Evening Telegraph (First Edition)

‘Freak’ slipper fall lands mum on operating table

- BY JAMES SIMPSON

A DUNDEE mum has been left with two metal plates in her neck after she fell down the stairs while attempting to place her foot in a slipper.

Sam Thomson, 43, from Douglas, said the “freak accident” could have left her paralysed.

After Sam had fallen, her son Martin found her in the heap on the floor and the mother-of-two was rushed to Ninewells Hospital by her husband Darren.

A CT scan revealed damage to her facet-joint. These joints allow your vertebrae to move smoothly against each other.

The C7 is a nerve root which branches off from the spinal cord and travels down the arm to enable sensation to travel from the neck down to other parts of the body.

Sam, who is a one-on-one care worker, originally thought she had damaged her collar bone.

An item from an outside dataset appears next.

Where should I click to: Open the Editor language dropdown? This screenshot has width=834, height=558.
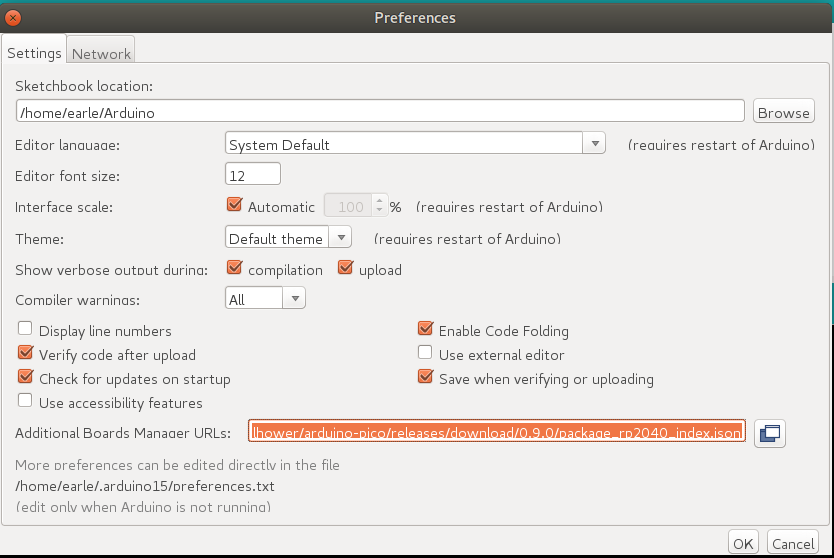click(415, 144)
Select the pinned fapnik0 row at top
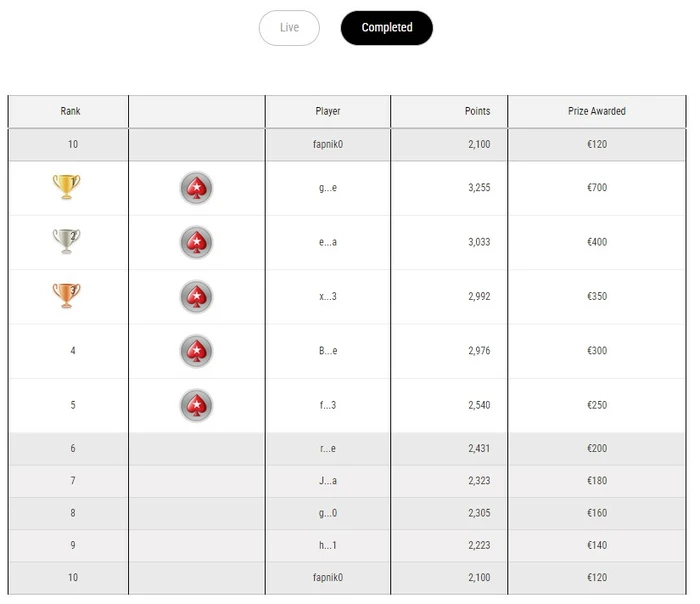The width and height of the screenshot is (700, 604). pos(327,144)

She said: “It was all a bit of blur in the immediate aftermath of the accident.

“My slipper had come loose and I had twisted sideways to put it back on before I fell.

“Darren drove me up to Ninewells and after scans they discovered my C6 had twisted underneath my C7 — the doctors told me it was a displaced fracture.

“If I’d sneezed on the journey up or turned the wrong way I could have been paralysed. I’m just so lucky.”

After X-rays were taken, Sam was placed into a neck brace.

She was given two choices — to be placed in a head brace with weights or to keep the neck brace on before they could perform emergency surgery.

She said: “Although the incident happened on October 5, the emergency surgery had to take place five days later because of the swelling on my neck.”

The five-and-a-half hour surgery saw Sam have two metal plates inserted into her neck at the front and the back.

She said: “I’ve spent more than two weeks in ward 23B and I couldn’t speak highly enough of the care I received in the neurosurge­ry ward — the NHS has been fantastic.

“The metal plates will be a permanent reminder of what has happened.

“I still have limited movement in my neck but through ongoing physiother­apy I should be back to work within three months.

“It’s been a freak accident. Suffice to say the slippers have been binned.”